Obviously, without the rust backend, no one else can run the code. It does not throw any errors, but the parameters passed to the optimizer are not being changed in any way. I don’t know enough about autograd to know what is happening, though I assume that somewhere in the ParticleLife class the parameters to be optimized are being disconnected from the graph.

The optimizer works, if I just use an image as the parameters for the optimizer, that image eventually gets the style transferred to it.

Would there be a way for this to work, or is this simply not doable in pytorch?

Backpropagation involves going back through the computational graph using backward methods that are already defined for most pytorch operations. However it is not defined for your particle-based simulation. The backward method actually defines the gradient formula, which you would have to derive (e.g. we know that gradient for x^2 is 2*x, etc). Otherwise pytorch has no way of knowing how to backpropagate through it.

You can try to do the particle based simulation fully in pytorch, in that case it will be possible to auto-differentiate through it as long as you use only differentiable operations that have backward, and afaik all pytorch operators that are differentiable have it, but keep in mind not operators are differentiable in principle. If you need to backpropagate through rust code, you can try this GitHub - EnzymeAD/rust: A rust fork to work towards Enzyme integration

I see. Could I not make my own autograd class and define the backward gradients?

Something like this:

class PLifeSim(torch.autograd.Function):

    @staticmethod
    def forward(ctx, n_p, ntypes, f, in_dist, pc, im_size, g_width, bg, st):
        img = particleLifeStyles.renderless_simulate(n_p, ntypes, f, in_dist, pc, im_size, g_width, bg, st)
        img_arr = torch.tensor(img, dtype=torch.float32).reshape(
            (im_size[1], im_size[0], im_size[2])).transpose(0, 1).reshape(-1, im_size[2],
                                                                                         im_size[1],
                                                                                         im_size[0]) / 255
        return img_arr

    @staticmethod
    def backward(ctx, grad_output):
        grad_input = grad_output.clone()
        grad_input[...] = 1.0
        return grad_input

However, I guess it’s near impossible to calculate gradients for a particle simulation, as the image is just the particle position, which is generated randomly initially when calling the forward pass and simulated for n steps to determine their final position in the image.

I guess ill use a gradient-free method.

Anyway, thanks a lot for the quick response!

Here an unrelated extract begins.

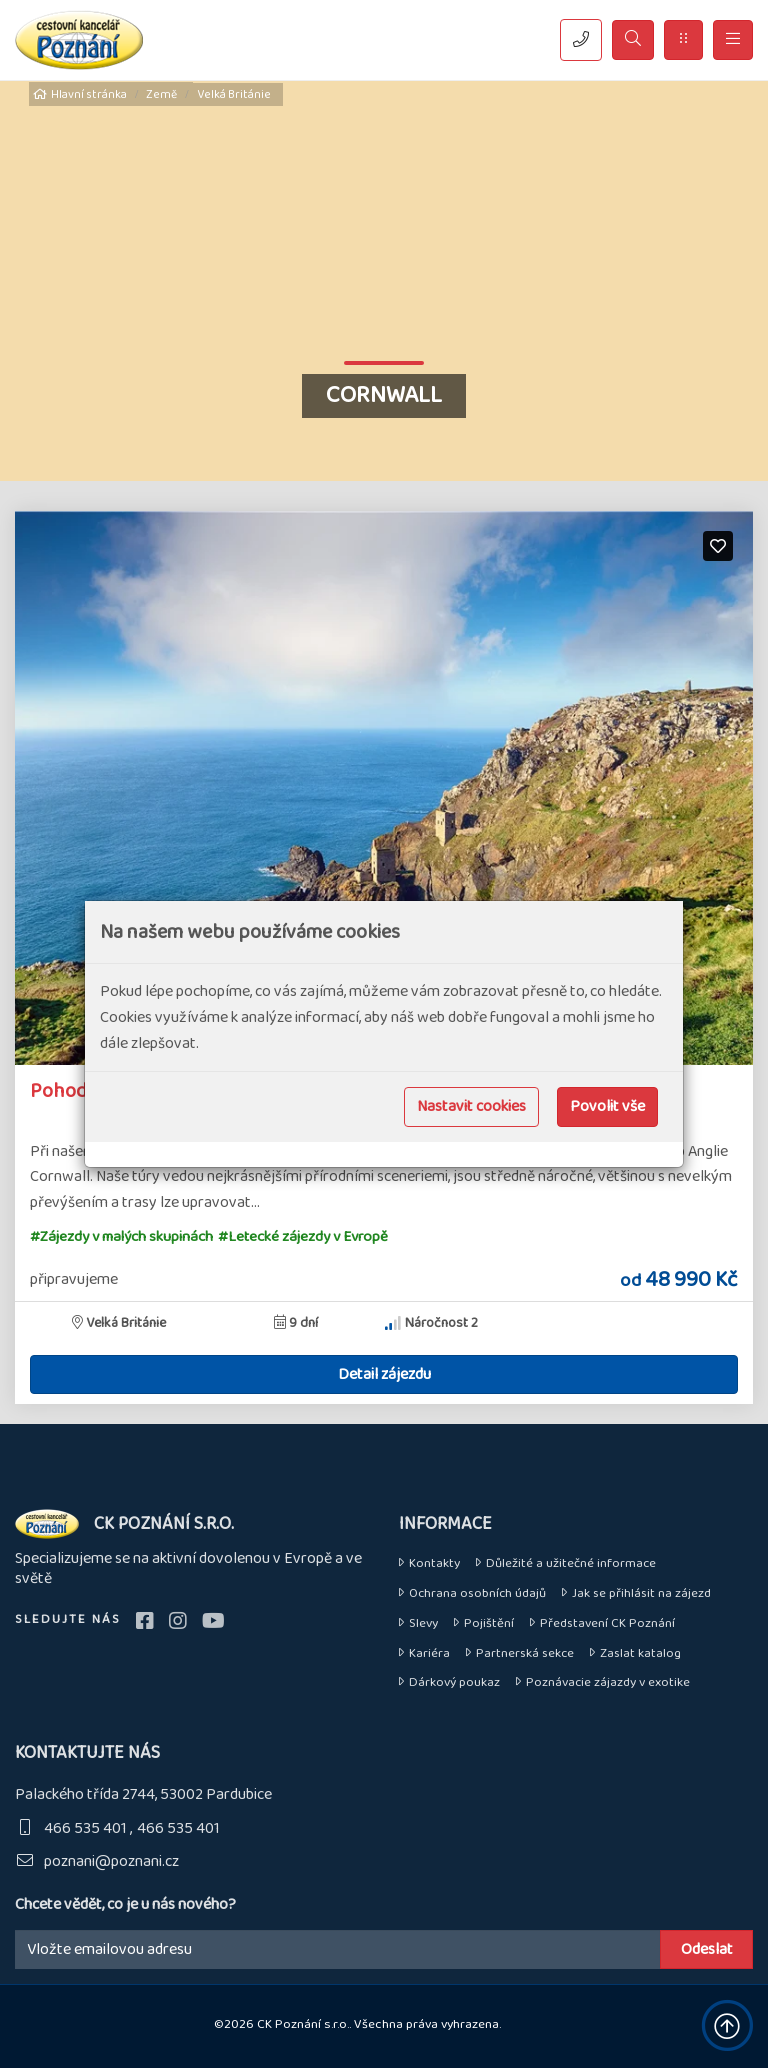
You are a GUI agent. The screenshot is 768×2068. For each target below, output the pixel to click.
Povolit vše (607, 1106)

Expanding upon @qq-me’s reply, you could define your own torch.autograd.Function object, but you’d have to manually define the derivatives (as you said) of the entire Rust simulation, which would be incredibly difficult to do.

It’d be best to try and see if you can write an equivalent in torch primitives and let autograd calculate the gradients itself.

If you want, you could try doing finite differences, but that’ll be quite noisy probably.

I’ve already written a sim using only pytorch, I think the main problem is the generating the image based on the particle position and finding the gradients for the generation of the image and the fact that the graph size gets excessively large with anything above 500 particles (I run out of GPU memory) . Additionally I’m not sure finite difference will work since the simulation is extremely non linear, there are conditions like maximum particle neighbourhood counts and the such.

Again, thank you for the feedback. I think ill just use a evolutionary algorithm as a gradient free method instead.